Di sicuro per il suo centro storico, arioso ed ordinato, costituito da palazzi prevalentemente di epoca rinascimentale e barocca.  Per le case e le chiese medievali, disseminate tra i vicoli del centro, preziose testimonianze di un passato di grandezza. Per le sue vie, che dopo la recente ripavimentazione, offrono l’opportunità di comode passeggiate tra palazzi storici e negozi.

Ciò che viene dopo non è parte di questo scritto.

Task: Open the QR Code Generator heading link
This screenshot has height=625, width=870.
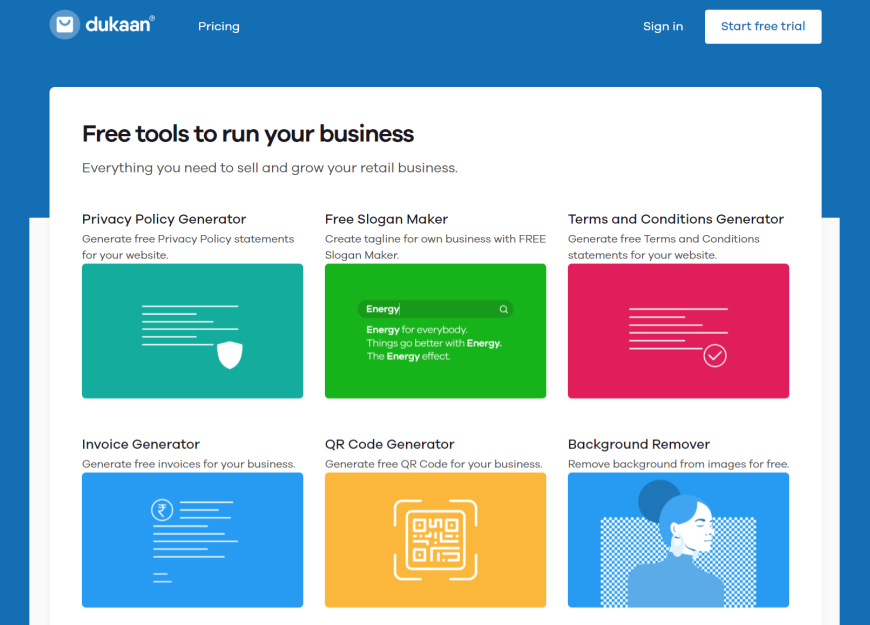Action: tap(389, 444)
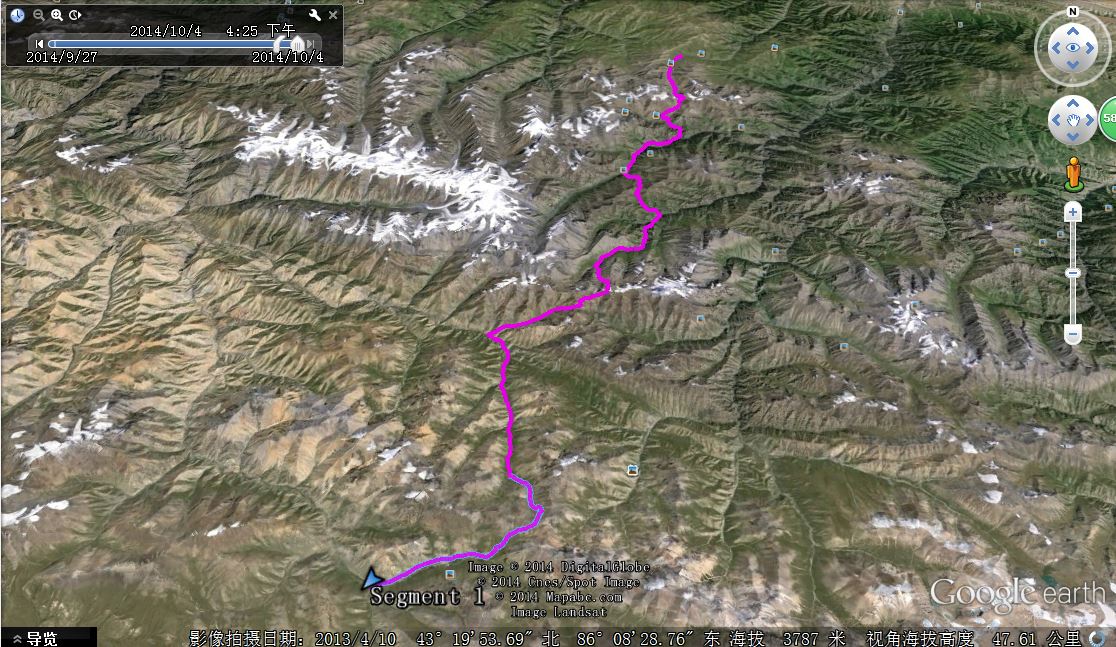Click the zoom slider handle
1116x647 pixels.
click(x=1073, y=273)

L'itinerario si sviluppa all'interno del centro storico e prevede la visita a

  • Chiesa di Santa Maria Infraportas XI sec., deve il suo nome al fatto di essere collocata tra la cerchia muraria più antica e quella trecentesca.
  • Chiesa di San Domenico (esterno) fine XIII sec., attualmente adibito ad Auditorium, conserva al suo interno affreschi di carattere votivo della fine del '300- inizi '400.
  • Piazza della Repubblica, la piazza principale della città su cui si affacciano i più importanti edifici cittadini
  • Cattedrale, dedicata a San Feliciano, più volte rimaneggiata conserva un bellissimo portale dell'inizio del '200.
  • Palazzo Comunale (esterno) con la cui facciata neo classica domina la Piazza.
  • Palazzo Trinci (esterno e cortile) di proprietà della famiglia che governò la città a cavallo tra medioevo e rinascimento. Conserva al suo interno un meraviglioso ciclo di affreschi di Gentile da Fabriano.

 

L'itinerario è percorribile in 2 ore circa (è possibile adattare il tempo di visita alle esigenze del gruppo)

Per approfondire:

MUSEI

  • Palazzo Trinci e Museo della Città sede del Museo Archeologico e della Pinacoteca.
  • Museo della Stampa dedicato ad un'attività particolarmente fiorente nei secoli scorsi. In città venne stampata la prima copia a stampa della Divina Commedia di Dante Alighieri.
  • Museo Diocesano in cui sono racchiuse importanti testimonianza di arte sacra. Il biglietto di ingresso al museo consente la visita alla cripta della Cattedrale, XI sec, altrimenti non visitabile.

 

DINTORNI

  • Abbazia di Sassovio circa 6 km da Foligno, circondata da una lecceta secolare, l'abbazia costituisce una delle più interessanti emergenze artistiche della città.